Regierungsrat

Beim Kanton arbeitet nicht der Landei-Typ

Das Regierungsgebäude in Aarau. (Archiv)

Das Regierungsgebäude in Aarau. (Archiv)

Der Regierungsrat kann gar nichts mit der Idee von SVP-Grossrat Christoph Riner anfangen, die Verwaltung zu dezentralisieren.

Wieso muss sich im Kanton der Regionen die kantonale Verwaltung eigentlich am Standort Aarau konzentrieren? Das hat sich auch der mit dem Bestresultat im Bezirk Laufenburg wieder gewählte SVP-Grossrat Christoph Riner gefragt und in einem Postulat von der Regierung einen Bericht über die Möglichkeit zur Dezentralisierung einzelner Abteilungen und Amtsstellen verlangt.

Die Vorteile liegen für Riner auf der Hand: Eine gleichmässigere Verteilung der öffentlichen Arbeitsplätze über den ganzen Kanton trägt zur positiven Entwicklung der (Rand-)Regionen bei, gleichzeitig werden Pendlerwege in die Zentren entlastet und auch das örtliche Gewerbe kann profitieren. Und nicht zuletzt ortet der SVP-Politiker auch Sparpotenzial für den Kanton, weil die Immobilienpreise auf dem Land tiefer sind als im Zentrum Aarau. «In einigen Gemeinden er elf Bezirke stehen Gebäudekomplexe zu sehr günstigen Konditionen zur Verfügung», so Riner.

Klingt eigentlich ganz interessant.
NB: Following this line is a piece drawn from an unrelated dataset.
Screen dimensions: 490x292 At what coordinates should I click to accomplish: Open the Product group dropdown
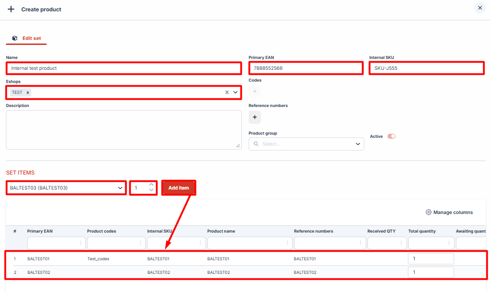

Nur will die Regierung nichts, aber auch gar nichts vom Dezentralisierungsvorschlag wissen. Der Regierungsrat lässt in seiner ablehnenden Stellungnahme so gut wie keines des von Grossrat Riner vorgebrachten Argumente gelten. Angefangen beim Hinweis, dass die Dezentralisierung auch für die Bundesverwaltung ein Thema sei: Seit ihrem Wegzug aus Bern hätten die Bundesämter für Statistik (Neuenburg) und für Wohnungswesen (Grenchen) mit der Problematik zu kämpfen, dass dezentral untergebrachte Verwaltungseinheiten Mühe haben, in der interdepartementalen Koordination und Zusammenarbeit mitzuhalten, so der Regierungsrat. Und was die gerade aus SVP-Kreisen immer wieder angezweifelte Effizienz der kantonalen Verwaltung betrifft: Die würde deutlich leiden, wenn Mitarbeiter von Aussenstellen dauernd zu Sitzungen nach Aarau pendeln müssten.

Unattraktive Provinz

Der typische Verwaltungsangestellte ist offenbar der urbane Typ. Jedenfalls prophezeit die Regierung für den Fall einer Abkehr von der Strategie, den zentralen Standort Aarau zu stärken, dass der Kanton deutlich an Attraktivität als Arbeitgeber verlieren würde: Bei einer Verlagerung von Arbeitsplätzen in die Provinz wäre mit vermehrten Kündigungen zu rechnen und die Personalrekrutierung dürfte sich umso schwieriger gestalten, je peripherer ein Aussenstandort gelegen ist. Die Folge: Ein Wissensverlust, der sich negativ auf die Qualität der Arbeit auswirkt.

Und was ist mit der regionalpolitischen Ausgewogenheit? Es sei Sache der Gemeinden und Regionalplanungsverbände, die eigenen und unterschiedlichen Standortvorteile zu erkennen und zu nutzen, schreibt die Regierung. Auch bei einer weitgehenden Auslagerung kantonaler Arbeitsplätze könnten nicht alle Regionen berücksichtigt und die unterschiedlichen Entwicklungsmöglichkeiten ausgeglichen werden. Ausserdem schwant der Zentrale in Aarau bezüglich einer regionalen Verteilung der Amtsstellen Böses, wenn sie an die Erfahrungen mit dem Standortkonzept für die Berufs- und Mittelschulen zurückdenkt.

Bleibt das Kostenargument. Ist ebenfalls zumindest stark zu relativieren, heisst es aus Aarau. Wenn ein Gebäudekomplex in der Provinz zu günstigen Konditionen zu haben ist, bedeute das noch nicht, dass er sich für die Ansiedlung eines Dienstleistungsbetriebs wie einer kantonalen Verwaltung eignet. Umbau-, Unterhalts- und Betriebskosten müssten mitberücksichtigt werden. Und ein Objekt müsste auch ohne finanzielle Einbussen wieder veräusserbar sein, was an ungünstigen Lagen doch eher fraglich ist und dem Kanton das Risiko von Sonderabschreibungen einbrocken würde.